LPA reviewed resident records.

Based on facility records review for R1 and interviews conducted, it was found that R1 had not experienced any falls or any injuries while residing at the facility. The resident was admitted to the facility on 02/26/22 and was discharged from the facility 03/03/22 due to a change in condition. R1 was not identified as fall risk resident upon admission to facility on 02/26/22. From R1’s Medical Records review, it was also discovered that R1 was in the hospital multiple times prior to his admission to the facility due to his previous medical condition. Interviews indicated that R1 had a bruise on their hand at the time R1 was admitted to facility. LPA concluded that facility did not provide any actions which would harm or injured R1 while at facility.

Based on interviews conducted by LPAs, observations during inspection, and records reviewed, the preponderance of evidence standards have not been met. Therefore, the above allegations are found to be UNSUBSTANTIATED. A finding that a complaint allegation is unsubstantiated means that although the allegation may have happened or is valid, there is not a preponderance of the evidence to prove that the alleged violation occurred.

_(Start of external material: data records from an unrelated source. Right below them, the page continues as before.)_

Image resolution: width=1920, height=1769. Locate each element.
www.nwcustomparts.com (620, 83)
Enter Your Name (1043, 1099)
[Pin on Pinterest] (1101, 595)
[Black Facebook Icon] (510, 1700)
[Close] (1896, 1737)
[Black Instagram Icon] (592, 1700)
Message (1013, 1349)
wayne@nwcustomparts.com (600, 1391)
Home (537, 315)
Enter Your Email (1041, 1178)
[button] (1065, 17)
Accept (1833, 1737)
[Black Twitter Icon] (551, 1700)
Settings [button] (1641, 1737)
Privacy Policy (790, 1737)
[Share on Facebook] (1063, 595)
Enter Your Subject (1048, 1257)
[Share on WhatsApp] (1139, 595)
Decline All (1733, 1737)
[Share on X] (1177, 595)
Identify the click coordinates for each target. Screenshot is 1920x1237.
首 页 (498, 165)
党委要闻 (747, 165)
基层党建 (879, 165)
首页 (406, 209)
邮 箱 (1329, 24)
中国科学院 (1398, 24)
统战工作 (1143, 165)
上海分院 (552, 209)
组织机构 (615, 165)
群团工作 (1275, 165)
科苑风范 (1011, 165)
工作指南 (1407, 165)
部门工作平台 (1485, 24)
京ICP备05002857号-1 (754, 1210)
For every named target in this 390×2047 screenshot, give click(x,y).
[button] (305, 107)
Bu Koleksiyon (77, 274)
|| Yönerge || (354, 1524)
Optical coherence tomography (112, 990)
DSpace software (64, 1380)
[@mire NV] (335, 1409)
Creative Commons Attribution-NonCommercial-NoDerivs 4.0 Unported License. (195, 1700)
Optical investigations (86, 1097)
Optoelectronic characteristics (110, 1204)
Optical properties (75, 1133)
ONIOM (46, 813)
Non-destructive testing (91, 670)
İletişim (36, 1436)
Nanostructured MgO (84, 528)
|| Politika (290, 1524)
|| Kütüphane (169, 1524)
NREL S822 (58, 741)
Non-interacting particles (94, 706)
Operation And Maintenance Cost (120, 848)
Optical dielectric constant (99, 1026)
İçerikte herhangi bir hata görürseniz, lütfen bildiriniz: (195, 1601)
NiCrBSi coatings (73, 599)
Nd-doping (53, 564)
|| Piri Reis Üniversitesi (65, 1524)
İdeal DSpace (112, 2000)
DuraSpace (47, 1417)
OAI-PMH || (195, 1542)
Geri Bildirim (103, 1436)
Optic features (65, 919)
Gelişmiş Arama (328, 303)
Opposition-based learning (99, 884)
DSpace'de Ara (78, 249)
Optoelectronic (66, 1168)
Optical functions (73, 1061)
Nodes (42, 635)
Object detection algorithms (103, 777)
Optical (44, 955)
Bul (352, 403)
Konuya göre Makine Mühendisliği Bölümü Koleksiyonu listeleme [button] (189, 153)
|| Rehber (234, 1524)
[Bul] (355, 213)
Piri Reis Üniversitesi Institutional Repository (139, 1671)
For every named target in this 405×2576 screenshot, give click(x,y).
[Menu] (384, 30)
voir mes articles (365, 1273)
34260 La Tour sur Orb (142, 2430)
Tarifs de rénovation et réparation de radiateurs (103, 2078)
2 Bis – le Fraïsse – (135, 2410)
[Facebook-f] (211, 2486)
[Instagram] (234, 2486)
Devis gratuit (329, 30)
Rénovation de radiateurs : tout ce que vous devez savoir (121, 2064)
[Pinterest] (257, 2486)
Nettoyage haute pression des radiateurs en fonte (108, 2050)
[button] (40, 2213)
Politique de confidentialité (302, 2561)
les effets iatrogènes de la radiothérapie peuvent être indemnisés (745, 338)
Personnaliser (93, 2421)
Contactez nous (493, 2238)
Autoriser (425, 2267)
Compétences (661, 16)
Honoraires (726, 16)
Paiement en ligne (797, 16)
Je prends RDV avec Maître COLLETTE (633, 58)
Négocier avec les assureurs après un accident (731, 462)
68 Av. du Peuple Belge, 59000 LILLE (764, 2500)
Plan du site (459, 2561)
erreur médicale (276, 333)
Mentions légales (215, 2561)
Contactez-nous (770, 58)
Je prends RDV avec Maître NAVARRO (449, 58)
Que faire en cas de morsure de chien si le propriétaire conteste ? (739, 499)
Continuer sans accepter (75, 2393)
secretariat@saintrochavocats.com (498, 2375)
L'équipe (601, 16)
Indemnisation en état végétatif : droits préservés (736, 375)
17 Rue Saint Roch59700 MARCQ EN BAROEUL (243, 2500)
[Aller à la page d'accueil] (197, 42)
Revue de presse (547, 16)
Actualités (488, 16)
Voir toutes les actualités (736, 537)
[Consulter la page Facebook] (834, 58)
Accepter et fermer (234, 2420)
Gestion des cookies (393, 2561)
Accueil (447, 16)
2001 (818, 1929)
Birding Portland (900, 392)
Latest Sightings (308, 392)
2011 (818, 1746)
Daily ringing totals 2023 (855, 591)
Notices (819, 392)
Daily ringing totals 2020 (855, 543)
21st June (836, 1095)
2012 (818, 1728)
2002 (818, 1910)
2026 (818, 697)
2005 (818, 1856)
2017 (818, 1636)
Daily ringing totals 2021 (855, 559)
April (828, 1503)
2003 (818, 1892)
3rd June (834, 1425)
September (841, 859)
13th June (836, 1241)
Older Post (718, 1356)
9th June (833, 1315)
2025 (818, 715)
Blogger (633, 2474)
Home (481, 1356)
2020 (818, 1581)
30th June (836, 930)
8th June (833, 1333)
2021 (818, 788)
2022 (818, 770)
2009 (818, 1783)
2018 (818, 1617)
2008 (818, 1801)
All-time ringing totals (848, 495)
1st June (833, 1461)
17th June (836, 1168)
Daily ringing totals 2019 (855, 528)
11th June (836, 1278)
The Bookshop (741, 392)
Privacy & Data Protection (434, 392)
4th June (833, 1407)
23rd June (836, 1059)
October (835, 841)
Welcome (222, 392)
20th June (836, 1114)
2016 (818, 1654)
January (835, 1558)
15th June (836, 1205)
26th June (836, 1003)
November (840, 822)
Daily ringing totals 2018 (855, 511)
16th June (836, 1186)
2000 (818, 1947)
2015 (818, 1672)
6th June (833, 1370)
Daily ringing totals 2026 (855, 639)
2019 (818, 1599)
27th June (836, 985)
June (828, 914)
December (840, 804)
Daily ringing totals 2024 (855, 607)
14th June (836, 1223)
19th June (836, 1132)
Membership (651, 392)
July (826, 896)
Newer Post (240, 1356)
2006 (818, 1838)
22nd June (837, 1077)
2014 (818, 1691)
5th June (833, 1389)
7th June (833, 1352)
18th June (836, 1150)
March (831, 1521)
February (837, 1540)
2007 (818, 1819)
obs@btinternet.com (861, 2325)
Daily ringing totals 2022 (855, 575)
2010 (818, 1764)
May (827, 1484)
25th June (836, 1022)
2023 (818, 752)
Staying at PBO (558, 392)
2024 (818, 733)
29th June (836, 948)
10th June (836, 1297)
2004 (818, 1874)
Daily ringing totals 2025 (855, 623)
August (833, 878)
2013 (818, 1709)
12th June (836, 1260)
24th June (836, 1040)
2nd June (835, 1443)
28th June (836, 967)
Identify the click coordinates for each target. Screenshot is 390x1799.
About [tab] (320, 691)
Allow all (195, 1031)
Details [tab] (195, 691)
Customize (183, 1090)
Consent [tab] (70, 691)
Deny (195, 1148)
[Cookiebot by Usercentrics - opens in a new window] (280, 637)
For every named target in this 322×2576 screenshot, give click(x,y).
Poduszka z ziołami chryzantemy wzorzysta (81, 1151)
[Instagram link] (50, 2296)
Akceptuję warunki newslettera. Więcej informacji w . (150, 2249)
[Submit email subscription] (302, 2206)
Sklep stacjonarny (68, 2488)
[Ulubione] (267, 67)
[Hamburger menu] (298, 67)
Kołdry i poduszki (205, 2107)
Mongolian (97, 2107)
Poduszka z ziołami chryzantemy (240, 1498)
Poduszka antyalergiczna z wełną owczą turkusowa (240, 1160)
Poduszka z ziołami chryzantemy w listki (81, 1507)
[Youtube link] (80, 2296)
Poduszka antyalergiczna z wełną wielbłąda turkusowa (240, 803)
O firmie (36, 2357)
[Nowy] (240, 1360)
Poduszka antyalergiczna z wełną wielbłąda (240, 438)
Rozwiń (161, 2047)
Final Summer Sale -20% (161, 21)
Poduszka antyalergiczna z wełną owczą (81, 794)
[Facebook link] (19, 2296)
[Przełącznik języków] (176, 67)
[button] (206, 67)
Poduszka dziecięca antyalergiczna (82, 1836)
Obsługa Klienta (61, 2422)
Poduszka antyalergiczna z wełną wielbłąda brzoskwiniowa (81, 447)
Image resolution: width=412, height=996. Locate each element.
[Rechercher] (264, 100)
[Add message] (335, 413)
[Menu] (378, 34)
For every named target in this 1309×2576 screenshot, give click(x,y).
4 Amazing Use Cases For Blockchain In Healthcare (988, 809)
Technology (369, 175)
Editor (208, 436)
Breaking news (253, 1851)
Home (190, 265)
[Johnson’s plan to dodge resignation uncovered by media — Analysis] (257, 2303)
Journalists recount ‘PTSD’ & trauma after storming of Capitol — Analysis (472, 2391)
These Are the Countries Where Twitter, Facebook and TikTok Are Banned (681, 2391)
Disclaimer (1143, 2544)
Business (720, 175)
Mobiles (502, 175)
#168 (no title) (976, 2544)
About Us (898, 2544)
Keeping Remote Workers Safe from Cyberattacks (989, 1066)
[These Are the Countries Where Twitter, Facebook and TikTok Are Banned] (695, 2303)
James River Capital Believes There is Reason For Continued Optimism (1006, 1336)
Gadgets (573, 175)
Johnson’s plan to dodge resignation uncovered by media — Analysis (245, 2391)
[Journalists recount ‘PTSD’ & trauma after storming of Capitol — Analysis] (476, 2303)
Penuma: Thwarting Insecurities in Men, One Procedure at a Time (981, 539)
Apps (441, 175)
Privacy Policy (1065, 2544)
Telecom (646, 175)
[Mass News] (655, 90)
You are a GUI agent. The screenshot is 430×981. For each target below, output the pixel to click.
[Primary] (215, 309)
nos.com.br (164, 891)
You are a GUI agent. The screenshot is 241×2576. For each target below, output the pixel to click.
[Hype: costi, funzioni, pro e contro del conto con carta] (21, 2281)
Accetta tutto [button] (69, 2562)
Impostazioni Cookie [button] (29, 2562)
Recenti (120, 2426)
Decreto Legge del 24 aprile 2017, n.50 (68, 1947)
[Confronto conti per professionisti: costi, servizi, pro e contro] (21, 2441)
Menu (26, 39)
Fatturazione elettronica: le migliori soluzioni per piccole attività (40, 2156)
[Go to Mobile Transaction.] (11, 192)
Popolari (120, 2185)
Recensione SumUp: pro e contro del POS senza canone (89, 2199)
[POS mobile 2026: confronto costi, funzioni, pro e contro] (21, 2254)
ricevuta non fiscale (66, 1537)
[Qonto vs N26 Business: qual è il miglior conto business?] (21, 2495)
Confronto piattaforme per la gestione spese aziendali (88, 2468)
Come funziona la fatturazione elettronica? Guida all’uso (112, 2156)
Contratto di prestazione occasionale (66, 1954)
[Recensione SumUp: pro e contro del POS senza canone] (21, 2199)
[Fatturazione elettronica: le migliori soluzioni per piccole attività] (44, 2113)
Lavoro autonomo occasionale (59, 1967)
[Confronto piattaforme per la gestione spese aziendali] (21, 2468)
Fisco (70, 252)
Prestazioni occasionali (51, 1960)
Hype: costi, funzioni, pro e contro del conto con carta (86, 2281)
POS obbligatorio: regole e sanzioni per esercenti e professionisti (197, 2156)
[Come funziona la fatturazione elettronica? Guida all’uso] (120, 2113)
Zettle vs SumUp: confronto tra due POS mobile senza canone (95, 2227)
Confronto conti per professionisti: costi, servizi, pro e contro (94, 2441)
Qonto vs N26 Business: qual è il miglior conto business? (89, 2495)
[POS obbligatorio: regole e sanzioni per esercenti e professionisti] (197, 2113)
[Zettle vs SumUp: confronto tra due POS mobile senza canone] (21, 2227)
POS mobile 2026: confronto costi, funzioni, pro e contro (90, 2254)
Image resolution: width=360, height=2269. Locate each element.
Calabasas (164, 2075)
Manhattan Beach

Exit interview was conducted with Administrator and a copy of this report was provided to the facility. The signature of the Administrator on these forms acknowledges receipt of these documents.
SUPERVISOR'S NAME: Laura MunozTELEPHONE: (916) 263-4743
LICENSING EVALUATOR NAME: Talwinder BainsTELEPHONE: (916) 263-4700
LICENSING EVALUATOR SIGNATURE:

DATE: 05/20/2022
I acknowledge receipt of this form and understand my licensing appeal rights as explained and received.
FACILITY REPRESENTATIVE SIGNATURE:

DATE: 05/20/2022
LIC9099 (FAS) - (06/04)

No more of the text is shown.